My senior year I was panicking. I took the ACT for a fifth time, but until the results came back, I was a nervous wreck.  I'd been accepted to the colleges I wanted, but all I had earned so far was "in-state tuition."  I already had a newspaper route which I did every morning,  It wouldn't pay enough for college.  So I got a second job washing dishes at Chili's.  I got up at 5:30 every morning to deliver newspapers, went to school all day (rehearsing for choir during my lunch hour) then went to track after school till 4:00 and then worked washing dishes from 5:30 p.m. till 1:00 a.m.

 - Luckily I didn't have to work like that for long.  My ACT score came back - and it was high enough for the full ride scholarship.  College was paid for, but only after being willing to work crazy hours for it.

STORY #3: What does a couple do with 2 bachelor's degrees while they're in medical school?  They deliver newspapers.

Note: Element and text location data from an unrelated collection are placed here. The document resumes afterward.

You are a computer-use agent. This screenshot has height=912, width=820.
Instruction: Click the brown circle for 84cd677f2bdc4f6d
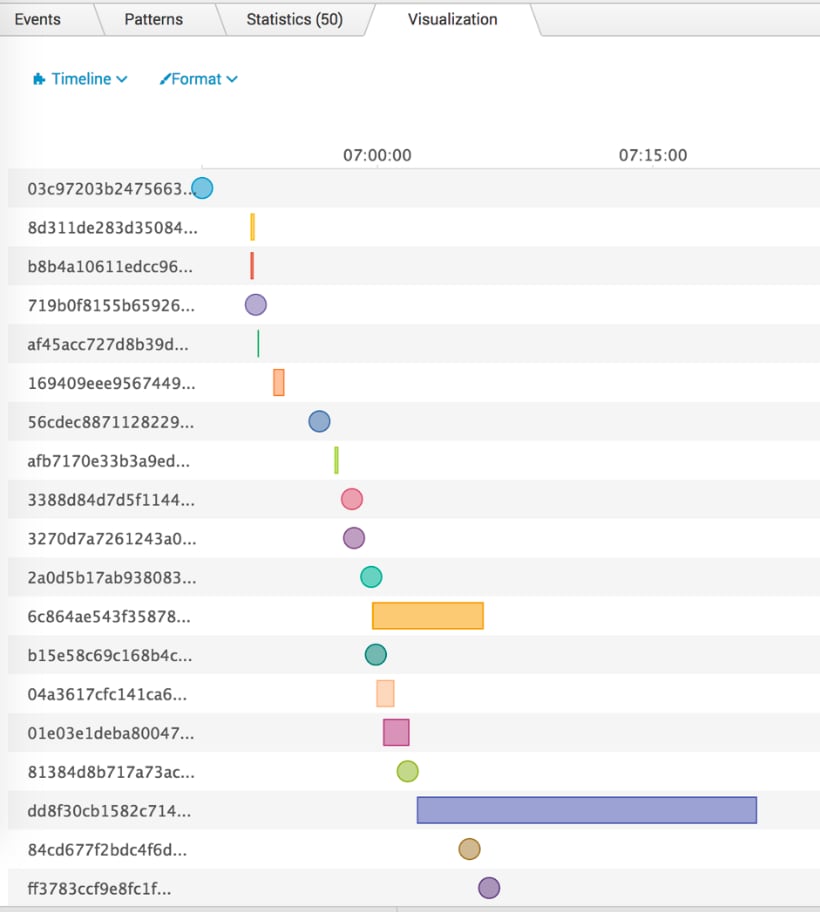[469, 849]
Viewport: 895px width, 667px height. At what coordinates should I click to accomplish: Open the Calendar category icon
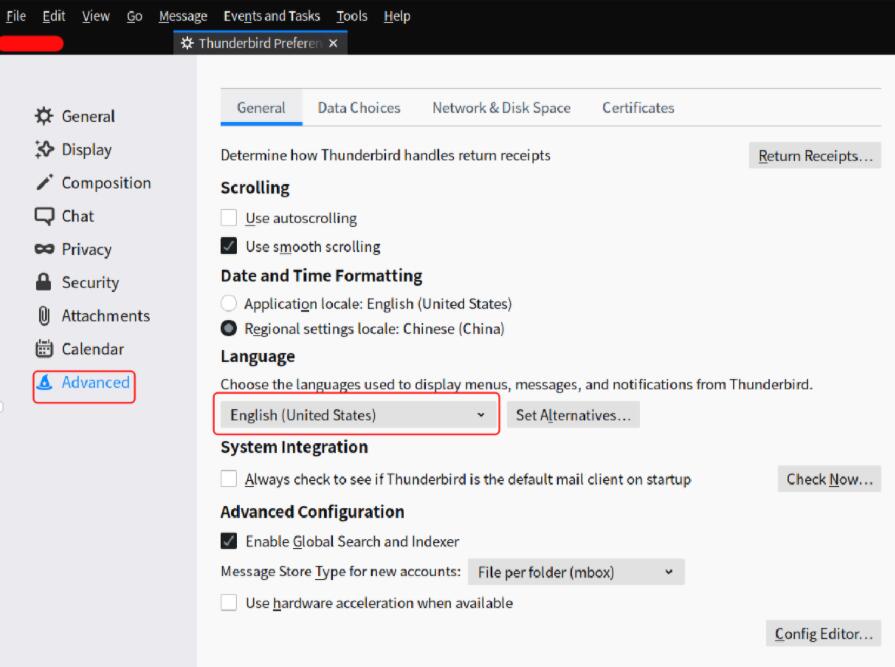pos(44,349)
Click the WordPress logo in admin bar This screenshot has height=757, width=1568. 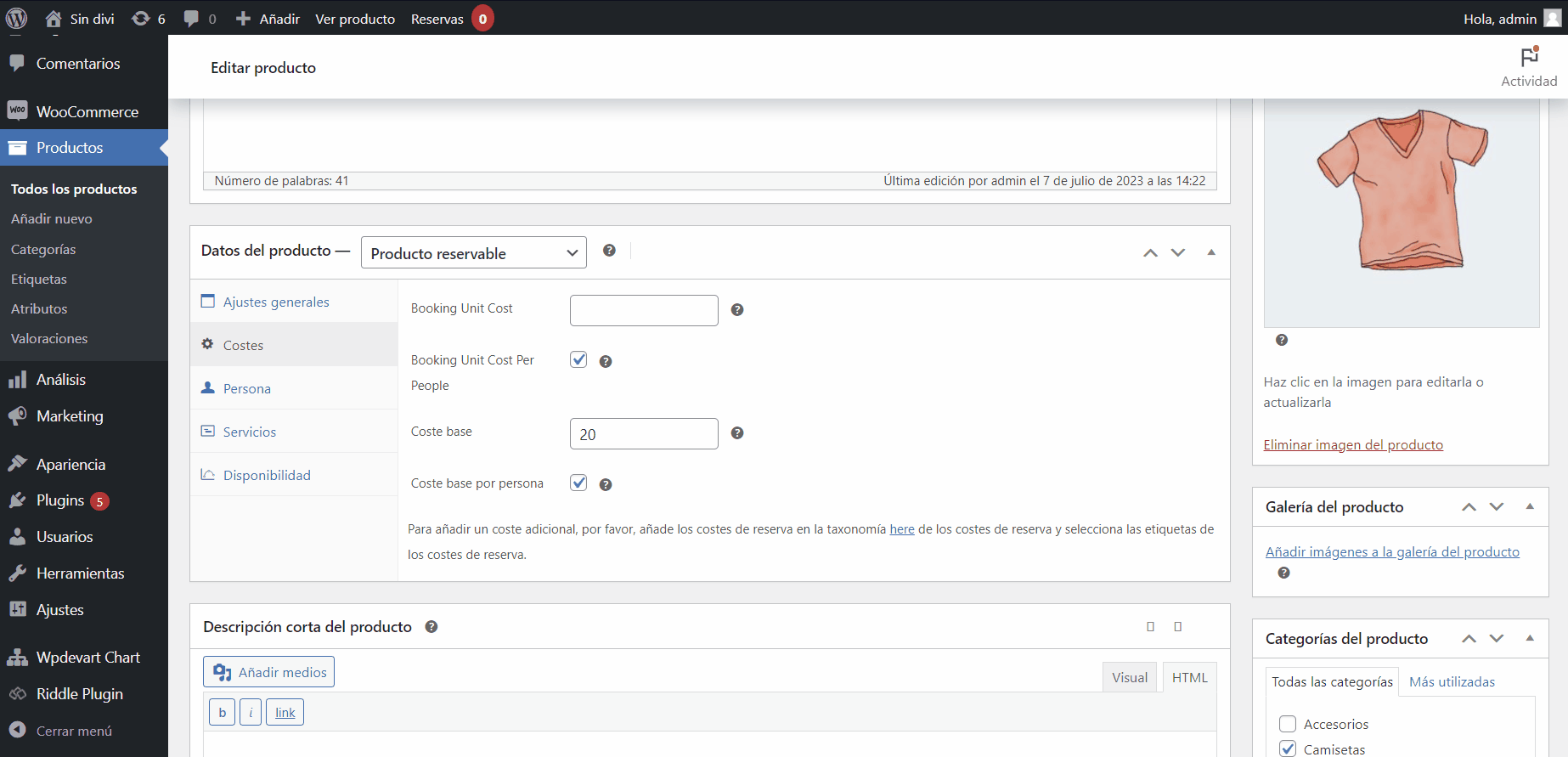(x=17, y=18)
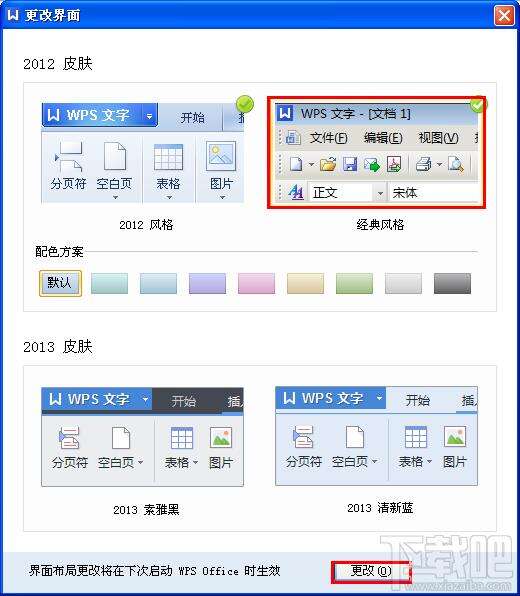The width and height of the screenshot is (520, 596).
Task: Click the print preview magnifier icon
Action: (455, 165)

My wife and I had both graduated with our B.S. degrees a year before.  I was in medical school and my wife was raising our 1 soon to be 2 children.  We didn't have enough money.  The student loans for one med-student weren't enough to sustain of family of three.  So we started looking for side jobs.  Eventually she got a job substitute teaching in the elementary schools and I got a job as a valet at a country club, but what did we do for the month before we found those jobs?  We delivered newspapers.  230 of them every morning. 

What's my point?

Strive for the best jobs.  Study, get degrees, don't settle for less than you're worth.  BUT while on the journey - do what you have to do.  Work any job.  You're never too good for a job, you're only too good to stay there permanently.